GlaxoSmithKline ups its interest to 75% in Glaxo Saudi Arabia Limited; plans expansion of manufacturing in kingdom
Global pharmaceutical giant GlaxoSmithKline (GSK), announced on Monday the acquisition of an additional 26 percent of stake in Glaxo Saudi Arabia Limited (GSAL).
Through this transaction, GSK now owns 75 percent of GSAL, which reinforces its footprint in the kingdom and reiterates its commitment to support the Government’s plans to diversify the economy and increase local manufacturing of pharmaceutical products, the company said in a statement.
The acquisition follows more than SR900 million that GSK is investing in its operation in Saudi Arabia over the next 3 years.
The intention is also to expand the production of Jeddah manufacturing site by 30 percent in the next 3 years with more investments planned by 2020.
Andrew Miles, vice president and general manager of GSK in the GCC, said: “GSK is a strong supporter of Saudi Arabia’s 2030 vision to increase local manufacturing of products and diversify the economy. The acquisition represents a step forward towards the strengthening of our operations in the Kingdom. Today, 80 percent of our portfolio is locally manufactured in Jeddah.”

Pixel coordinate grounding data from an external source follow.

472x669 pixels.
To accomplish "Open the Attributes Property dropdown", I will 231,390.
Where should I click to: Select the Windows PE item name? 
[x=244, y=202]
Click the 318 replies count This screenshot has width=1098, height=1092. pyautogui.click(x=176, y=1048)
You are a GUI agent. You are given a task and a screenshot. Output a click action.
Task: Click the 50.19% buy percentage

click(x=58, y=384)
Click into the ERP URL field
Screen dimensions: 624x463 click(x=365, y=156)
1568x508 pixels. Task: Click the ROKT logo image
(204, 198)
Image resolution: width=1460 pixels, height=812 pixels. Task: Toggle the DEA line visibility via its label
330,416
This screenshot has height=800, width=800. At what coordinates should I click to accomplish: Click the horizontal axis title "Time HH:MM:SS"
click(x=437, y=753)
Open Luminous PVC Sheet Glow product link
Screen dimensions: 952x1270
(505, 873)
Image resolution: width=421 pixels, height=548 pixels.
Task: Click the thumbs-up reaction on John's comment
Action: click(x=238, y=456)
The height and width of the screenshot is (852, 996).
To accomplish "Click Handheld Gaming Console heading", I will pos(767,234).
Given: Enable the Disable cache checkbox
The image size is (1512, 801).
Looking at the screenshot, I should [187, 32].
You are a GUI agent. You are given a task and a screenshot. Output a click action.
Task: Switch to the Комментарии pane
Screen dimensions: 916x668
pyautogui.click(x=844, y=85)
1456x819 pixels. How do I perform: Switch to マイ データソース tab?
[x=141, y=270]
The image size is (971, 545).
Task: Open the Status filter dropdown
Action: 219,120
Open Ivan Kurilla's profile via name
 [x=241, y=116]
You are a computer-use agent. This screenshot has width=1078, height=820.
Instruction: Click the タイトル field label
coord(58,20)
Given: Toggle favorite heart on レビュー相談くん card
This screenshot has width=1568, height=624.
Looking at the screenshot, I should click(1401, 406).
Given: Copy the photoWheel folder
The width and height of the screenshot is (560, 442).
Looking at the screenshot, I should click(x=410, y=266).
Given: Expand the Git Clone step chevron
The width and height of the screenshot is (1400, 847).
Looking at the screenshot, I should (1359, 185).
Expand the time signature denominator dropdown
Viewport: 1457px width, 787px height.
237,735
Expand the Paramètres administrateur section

“Building on 20 years of presence in the Kingdom, the acquisition will give us the flexibility to invest in areas where there are opportunities to further drive access and business performance in the country. GSK is also committed to develop local talent and to increase Saudization and diversity among our workforce in the kingdom,” added Luciano Andrade, country manager of GSK in Saudi Arabia.